The researchers looked at the all 346 paintings by the Dutch painter, analyzing each one pixel by pixel. “There’s a lot of Rembrandt data available—you have this enormous amount of technical data from all these paintings from various collections,” Joris Dik, of Technical University Delft, said on the site. “Can we actually create something out of it that looks like Rembrandt? That’s an appealing question.”

Researchers developed new software that was designed to understand Rembrandt’s style and a facial-recognition algorithm to replicate the style and create new features for their painting.
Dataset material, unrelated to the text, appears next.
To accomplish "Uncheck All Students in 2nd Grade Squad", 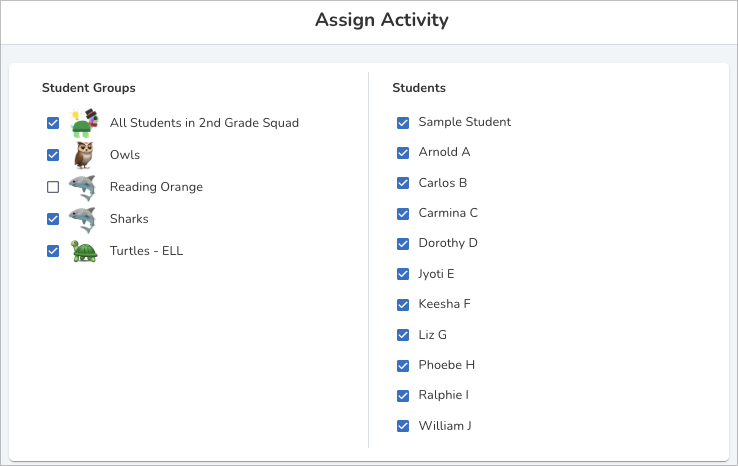I will (x=53, y=123).

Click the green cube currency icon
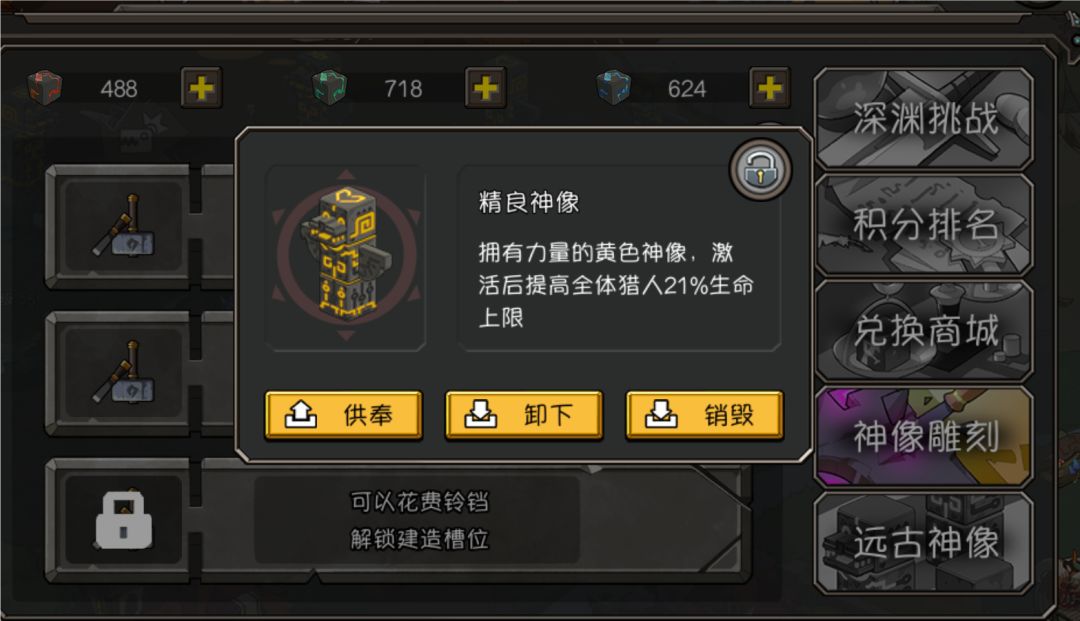pyautogui.click(x=329, y=88)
This data was uploaded to a 3D printer. Researchers ended up printing 13 layers of ink, one on top of the other, to create a painting texture that mimics Rembrandt’s style. The 3D-printed work, which is made up of 148 million pixels, is called “The Next Rembrandt” and was unveiled in Amsterdam this week. Like so many of his paintings, the “new” Rembrandt is a portrait.

Bas Korsten, a lead researcher of the project, told The Guardian that the new painting could never actually replace a Rembrandt. “We are creating something new from his work,” he said. “Only Rembrandt could create a Rembrandt.”

But the project does raise some interesting questions about what is authentic and what is a forgery. Technology can revolutionize the art world by helping to detect forgeries—or helping to create them.

And if you don’t fancy visiting the Rijksmuseum in Amsterdam or forking out millions for an original by the Dutch master—a Rembrandt once fetched a record $33.2 million at auction—at the very least there’s now an option to 3D-print one at home.